> _Written request 1_
Can you recast the stored items rows from the line with "Task: Click the % percentage scale icon" up to and including the line with "tap(38, 58)" as a JSON list of strings, one string per line, with blank lines left out?

:: Reading passage ::

In light of ISS’s position on hedging and pledging, as well as a pending provision under the Dodd-Frank Wall Street Reform and Consumer Protection Act that calls for the SEC to adopt rules requiring companies to disclose in their proxy statements whether they allow employees and directors to hedge company shares, companies should carefully review and, if appropriate, revise their policies with respect to these matters. Companies may also want to disclose their hedging and pledging policies and any other relevant factors in their proxy statements to address shareholder and ISS concerns.

  • Overboarded Directors. ISS recommends a vote against, or a withhold vote from, individual directors who (1) sit on more than six public company boards or (2) are CEOs of public companies and sit on the boards of more than three public companies. ISS will no longer count publicly traded subsidiaries that are owned 20 percent or more by the parent as one board with the parent company. Instead, each subsidiary with publicly traded stock will be counted as a separate board for this determination.

5. Glass Lewis Policy Updates

Key updates to Glass Lewis’s proxy voting guidelines for 2013 include the following:

  • Pay-for-Performance and Peer Groups. In July 2012, Glass Lewis revamped its pay-for-performance model. In analyzing pay-for-performance, Glass Lewis now compares a company to a single peer group using Equilar’s Market Peers, rather than multiple peer groups developed internally by Glass Lewis. This results in greater emphasis on the company’s self-selected peers and the peers disclosed by those peers. Glass Lewis also now uses a three-year weighted average of total compensation for the CEO and top five executives rather than one year. In addition, the performance metrics have been reduced from seven to five and grades are assigned on a relative basis, rather than on the basis of a forced curve. 
  • Service by Executive Officers on Multiple Boards. If an executive officer serves on more than two other public company boards, Glass Lewis will recommend a vote against the director at the other public companies, but not at the company where the director also serves as an executive officer. 
  • Board Response to 25 Percent Vote Against Management. Glass Lewis will carefully analyze the board’s response in any situation where at least 25 percent of shareholders vote against management’s recommendation on a proposal. Glass Lewis’s analysis will include examination of publicly available disclosures of board actions in response to the shareholder concerns.

:::
:: Provided data ::

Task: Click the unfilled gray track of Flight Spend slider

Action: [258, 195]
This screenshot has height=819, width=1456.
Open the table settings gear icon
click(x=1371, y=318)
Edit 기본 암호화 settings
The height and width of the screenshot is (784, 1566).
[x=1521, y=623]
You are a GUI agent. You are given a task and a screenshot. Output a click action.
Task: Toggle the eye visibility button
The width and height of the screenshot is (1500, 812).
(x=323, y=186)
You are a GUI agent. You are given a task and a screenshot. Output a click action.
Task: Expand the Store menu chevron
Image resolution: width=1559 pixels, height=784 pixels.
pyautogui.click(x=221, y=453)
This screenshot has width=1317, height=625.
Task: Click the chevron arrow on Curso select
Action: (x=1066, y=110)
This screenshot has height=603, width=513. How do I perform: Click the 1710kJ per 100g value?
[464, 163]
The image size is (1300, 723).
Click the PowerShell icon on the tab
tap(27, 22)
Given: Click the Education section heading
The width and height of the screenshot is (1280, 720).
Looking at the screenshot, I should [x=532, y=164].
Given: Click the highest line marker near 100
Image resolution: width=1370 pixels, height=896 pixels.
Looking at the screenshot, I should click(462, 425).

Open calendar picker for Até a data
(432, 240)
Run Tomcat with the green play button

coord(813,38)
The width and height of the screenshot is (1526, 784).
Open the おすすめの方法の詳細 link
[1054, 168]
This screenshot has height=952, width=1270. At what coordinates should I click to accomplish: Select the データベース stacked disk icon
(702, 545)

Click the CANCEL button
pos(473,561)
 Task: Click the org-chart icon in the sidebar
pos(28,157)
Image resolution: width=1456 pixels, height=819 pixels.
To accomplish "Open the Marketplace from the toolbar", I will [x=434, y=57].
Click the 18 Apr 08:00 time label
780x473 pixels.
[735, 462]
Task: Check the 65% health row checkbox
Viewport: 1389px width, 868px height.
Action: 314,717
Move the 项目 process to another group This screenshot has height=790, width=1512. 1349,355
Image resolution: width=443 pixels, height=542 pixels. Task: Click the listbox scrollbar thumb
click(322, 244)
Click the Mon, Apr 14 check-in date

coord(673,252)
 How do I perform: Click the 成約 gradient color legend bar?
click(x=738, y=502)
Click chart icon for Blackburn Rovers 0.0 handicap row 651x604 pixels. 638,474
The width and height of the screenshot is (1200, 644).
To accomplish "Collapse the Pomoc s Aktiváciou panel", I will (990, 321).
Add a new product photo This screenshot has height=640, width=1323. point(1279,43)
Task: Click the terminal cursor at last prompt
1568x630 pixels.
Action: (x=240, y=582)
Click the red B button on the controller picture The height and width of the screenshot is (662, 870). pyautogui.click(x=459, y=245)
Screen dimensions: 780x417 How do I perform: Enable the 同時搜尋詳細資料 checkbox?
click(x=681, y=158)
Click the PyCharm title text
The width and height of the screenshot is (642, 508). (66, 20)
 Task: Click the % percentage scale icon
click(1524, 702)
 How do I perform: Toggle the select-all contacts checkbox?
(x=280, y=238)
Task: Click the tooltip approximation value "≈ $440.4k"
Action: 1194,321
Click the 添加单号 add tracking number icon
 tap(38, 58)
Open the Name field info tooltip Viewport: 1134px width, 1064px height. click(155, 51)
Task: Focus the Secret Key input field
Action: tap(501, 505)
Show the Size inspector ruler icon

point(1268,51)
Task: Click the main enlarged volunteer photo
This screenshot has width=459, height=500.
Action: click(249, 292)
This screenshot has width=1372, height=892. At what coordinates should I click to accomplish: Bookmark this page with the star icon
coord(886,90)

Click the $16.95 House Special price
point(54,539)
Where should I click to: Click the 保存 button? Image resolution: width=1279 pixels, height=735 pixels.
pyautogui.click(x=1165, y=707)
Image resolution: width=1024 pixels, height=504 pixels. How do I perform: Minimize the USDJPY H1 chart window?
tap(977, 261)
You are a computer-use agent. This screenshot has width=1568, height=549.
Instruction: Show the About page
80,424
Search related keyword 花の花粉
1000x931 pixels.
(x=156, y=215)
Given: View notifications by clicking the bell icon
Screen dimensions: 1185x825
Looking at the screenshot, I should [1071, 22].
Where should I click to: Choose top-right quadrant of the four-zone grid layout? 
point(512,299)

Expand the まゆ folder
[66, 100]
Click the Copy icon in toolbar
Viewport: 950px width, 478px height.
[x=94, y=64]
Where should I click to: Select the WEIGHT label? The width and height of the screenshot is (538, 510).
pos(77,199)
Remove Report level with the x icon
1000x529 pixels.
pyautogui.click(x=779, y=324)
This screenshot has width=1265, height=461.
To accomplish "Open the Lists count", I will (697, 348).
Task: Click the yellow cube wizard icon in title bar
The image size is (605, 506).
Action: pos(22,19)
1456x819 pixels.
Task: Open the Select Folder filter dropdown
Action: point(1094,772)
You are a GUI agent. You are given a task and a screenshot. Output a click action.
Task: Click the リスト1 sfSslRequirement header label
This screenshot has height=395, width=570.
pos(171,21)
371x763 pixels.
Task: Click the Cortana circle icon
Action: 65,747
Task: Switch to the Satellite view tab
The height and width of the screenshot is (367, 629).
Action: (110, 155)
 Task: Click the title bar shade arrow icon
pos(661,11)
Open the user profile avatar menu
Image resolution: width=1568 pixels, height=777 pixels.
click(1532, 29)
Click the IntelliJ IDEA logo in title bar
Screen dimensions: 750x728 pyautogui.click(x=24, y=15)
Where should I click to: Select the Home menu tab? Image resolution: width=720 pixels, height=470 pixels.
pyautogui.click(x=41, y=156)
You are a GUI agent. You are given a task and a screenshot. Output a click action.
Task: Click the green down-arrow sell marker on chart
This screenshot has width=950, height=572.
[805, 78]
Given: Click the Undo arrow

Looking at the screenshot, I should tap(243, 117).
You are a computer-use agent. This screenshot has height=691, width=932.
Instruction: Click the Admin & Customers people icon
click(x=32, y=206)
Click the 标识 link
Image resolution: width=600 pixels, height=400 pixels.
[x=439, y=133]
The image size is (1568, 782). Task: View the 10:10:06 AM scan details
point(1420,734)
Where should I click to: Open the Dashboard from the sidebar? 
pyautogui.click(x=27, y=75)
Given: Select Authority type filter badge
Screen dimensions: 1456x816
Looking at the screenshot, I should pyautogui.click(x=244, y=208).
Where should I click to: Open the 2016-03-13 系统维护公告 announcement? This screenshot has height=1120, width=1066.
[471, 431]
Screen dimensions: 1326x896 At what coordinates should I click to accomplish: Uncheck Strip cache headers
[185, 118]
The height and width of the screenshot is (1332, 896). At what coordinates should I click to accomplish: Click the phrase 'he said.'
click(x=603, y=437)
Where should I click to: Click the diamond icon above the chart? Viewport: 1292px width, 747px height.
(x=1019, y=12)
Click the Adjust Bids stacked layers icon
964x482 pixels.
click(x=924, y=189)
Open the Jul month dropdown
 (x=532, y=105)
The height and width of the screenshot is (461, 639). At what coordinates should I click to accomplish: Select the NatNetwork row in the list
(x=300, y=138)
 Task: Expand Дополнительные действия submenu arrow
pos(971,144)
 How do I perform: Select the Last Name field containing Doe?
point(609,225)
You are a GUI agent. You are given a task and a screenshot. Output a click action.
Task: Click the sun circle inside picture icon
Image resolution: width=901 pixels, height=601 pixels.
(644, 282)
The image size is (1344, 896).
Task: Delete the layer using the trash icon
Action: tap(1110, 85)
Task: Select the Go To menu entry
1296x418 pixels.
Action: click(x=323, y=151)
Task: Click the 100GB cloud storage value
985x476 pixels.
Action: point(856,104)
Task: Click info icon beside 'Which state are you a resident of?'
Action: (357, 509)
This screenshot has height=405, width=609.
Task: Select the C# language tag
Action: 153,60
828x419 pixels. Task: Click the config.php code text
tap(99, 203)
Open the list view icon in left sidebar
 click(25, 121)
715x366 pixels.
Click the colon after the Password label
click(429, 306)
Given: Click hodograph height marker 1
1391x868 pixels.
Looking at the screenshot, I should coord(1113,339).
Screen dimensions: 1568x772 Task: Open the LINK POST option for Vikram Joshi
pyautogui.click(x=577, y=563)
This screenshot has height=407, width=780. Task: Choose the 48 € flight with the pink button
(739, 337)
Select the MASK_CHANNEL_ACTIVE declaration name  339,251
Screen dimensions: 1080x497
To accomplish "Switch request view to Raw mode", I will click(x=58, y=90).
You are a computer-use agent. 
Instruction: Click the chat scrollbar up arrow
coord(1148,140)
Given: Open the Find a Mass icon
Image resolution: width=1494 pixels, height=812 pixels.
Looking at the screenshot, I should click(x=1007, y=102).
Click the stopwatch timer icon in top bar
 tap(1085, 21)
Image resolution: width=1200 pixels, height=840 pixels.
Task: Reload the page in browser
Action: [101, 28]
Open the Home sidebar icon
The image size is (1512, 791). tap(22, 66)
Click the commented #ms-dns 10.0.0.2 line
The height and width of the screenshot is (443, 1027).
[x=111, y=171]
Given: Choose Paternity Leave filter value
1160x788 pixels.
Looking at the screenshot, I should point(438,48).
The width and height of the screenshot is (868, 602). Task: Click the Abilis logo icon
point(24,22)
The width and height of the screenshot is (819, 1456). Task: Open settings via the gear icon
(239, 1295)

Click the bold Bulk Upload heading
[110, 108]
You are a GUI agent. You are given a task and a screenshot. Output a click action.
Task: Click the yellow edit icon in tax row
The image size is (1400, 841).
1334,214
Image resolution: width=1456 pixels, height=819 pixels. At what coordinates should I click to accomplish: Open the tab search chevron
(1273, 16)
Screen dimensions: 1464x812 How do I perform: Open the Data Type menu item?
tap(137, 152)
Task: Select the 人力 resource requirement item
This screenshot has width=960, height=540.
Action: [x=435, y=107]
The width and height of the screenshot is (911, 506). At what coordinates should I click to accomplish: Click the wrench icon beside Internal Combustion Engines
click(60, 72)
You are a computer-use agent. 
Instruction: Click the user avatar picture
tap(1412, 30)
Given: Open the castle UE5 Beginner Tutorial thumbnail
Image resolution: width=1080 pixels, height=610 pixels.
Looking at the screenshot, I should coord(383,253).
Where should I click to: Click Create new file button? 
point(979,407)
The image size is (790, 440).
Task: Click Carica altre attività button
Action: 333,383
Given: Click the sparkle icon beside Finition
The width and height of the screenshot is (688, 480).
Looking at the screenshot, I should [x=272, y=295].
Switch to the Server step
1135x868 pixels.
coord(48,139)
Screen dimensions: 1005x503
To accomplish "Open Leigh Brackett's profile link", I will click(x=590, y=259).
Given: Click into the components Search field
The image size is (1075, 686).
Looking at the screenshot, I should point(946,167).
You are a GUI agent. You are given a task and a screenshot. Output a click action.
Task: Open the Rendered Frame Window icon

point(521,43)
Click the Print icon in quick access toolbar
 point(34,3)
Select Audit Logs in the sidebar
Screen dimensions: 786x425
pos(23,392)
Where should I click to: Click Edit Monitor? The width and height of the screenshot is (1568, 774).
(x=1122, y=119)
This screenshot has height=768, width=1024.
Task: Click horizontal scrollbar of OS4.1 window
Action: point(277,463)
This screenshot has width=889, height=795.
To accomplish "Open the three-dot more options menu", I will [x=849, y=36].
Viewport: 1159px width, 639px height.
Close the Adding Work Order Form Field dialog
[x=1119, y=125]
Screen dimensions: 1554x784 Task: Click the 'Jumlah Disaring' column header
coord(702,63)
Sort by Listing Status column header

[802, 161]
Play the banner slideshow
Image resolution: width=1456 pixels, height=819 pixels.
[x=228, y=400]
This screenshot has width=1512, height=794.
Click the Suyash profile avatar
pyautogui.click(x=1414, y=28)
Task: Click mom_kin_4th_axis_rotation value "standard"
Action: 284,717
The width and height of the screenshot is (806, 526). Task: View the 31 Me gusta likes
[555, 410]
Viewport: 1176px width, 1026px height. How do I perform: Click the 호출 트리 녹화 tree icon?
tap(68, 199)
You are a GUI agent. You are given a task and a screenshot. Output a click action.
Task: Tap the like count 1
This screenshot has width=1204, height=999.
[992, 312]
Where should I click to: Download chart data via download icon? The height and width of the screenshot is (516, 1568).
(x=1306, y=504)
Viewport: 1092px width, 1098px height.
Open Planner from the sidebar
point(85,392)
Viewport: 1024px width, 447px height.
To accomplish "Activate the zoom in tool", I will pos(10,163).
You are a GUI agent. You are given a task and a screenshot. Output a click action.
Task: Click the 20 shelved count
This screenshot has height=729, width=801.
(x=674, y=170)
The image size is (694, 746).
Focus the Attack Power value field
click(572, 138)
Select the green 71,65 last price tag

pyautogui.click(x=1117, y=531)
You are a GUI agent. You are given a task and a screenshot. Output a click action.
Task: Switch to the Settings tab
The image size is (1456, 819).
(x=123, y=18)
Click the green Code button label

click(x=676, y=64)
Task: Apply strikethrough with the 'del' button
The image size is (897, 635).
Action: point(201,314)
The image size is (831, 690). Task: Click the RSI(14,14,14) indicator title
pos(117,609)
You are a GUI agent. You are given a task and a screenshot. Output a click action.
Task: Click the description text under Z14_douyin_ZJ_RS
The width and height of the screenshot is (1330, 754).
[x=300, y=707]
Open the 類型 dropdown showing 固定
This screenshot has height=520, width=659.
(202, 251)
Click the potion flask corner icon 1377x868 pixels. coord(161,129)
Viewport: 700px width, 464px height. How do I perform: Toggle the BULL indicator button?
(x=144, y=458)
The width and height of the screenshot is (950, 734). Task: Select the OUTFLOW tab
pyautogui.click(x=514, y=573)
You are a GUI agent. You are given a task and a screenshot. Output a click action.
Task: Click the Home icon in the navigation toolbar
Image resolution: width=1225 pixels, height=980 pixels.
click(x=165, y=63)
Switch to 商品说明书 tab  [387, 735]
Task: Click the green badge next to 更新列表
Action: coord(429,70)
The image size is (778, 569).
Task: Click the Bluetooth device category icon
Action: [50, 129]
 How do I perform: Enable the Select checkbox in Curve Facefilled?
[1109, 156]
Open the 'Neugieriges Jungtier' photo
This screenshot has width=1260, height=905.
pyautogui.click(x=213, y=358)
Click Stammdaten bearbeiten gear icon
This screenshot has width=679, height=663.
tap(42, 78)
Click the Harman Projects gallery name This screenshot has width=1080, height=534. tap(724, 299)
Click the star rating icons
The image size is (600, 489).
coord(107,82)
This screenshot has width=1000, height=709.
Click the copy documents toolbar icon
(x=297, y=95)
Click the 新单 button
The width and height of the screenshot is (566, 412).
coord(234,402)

:::

> _Written request 2_
How would you continue the passage on the ISS and Glass Lewis proxy voting guidelines from the point where it stops?

> _Final result 1_
[
  " Task: Click the % percentage scale icon",
  "click(1524, 702)",
  " How do I perform: Toggle the select-all contacts checkbox?",
  "(x=280, y=238)",
  "Task: Click the tooltip approximation value \"≈ $440.4k\"",
  "Action: 1194,321",
  "Click the 添加单号 add tracking number icon",
  " tap(38, 58)"
]

> _Final result 2_
6. Other Considerations

Other considerations include the following: 

  • Peer-Group Benchmarking. In setting the pay of CEOs and other executive officers, boards of directors commonly use a company’s peer group to benchmark how much executives at other companies are making and then, to be competitive with the peer group, target their compensation levels at the 50th, 75th or 90th percentile of the peer group. Although this methodology is commonly used, and believed necessary by many for executive retention, peer-group benchmarking has come under criticism. A recent study reveals some flaws in this methodology and shows that CEO skills are not readily transferable, CEO moves do not happen all that often and benchmarking executive pay at median or higher levels has contributed to the dramatic rise in executive compensation over the years.8  In light of this study, some commentators have speculated that overreliance on peer-group benchmarking may be a new avenue of attack by the plaintiffs’ bar. Peer-group benchmarking can give boards some helpful comparative information when the peer groups are honestly constructed, but benchmarking should just be one of many factors that the board considers when setting executive pay. 
  • New Wave of Lawsuits Challenging Executive Compensation. Following failed say-on-pay votes in 2011, shareholders at some companies filed suits claiming that directors had breached their fiduciary duties when making executive compensation decisions. For the most part, courts have dismissed these suits, holding that a failed shareholder say-on-pay vote does not rebut the business judgment rule presumption attached to a board’s decision on executive compensation. Recently, the plaintiffs’ bar has turned to a new tactic, filing class action lawsuits before shareholder meetings seeking to enjoin either a shareholder say-on-pay vote or a vote to amend an equity compensation plan on the grounds that the proxy disclosures are misleading and incomplete. In several instances, plaintiffs have successfully pressured companies to provide additional disclosure, obtained injunctions or obtained attorney’s fees. Because this trend is likely to continue in 2013, companies should pay particular attention to the adequacy of their 2013 proxy disclosures.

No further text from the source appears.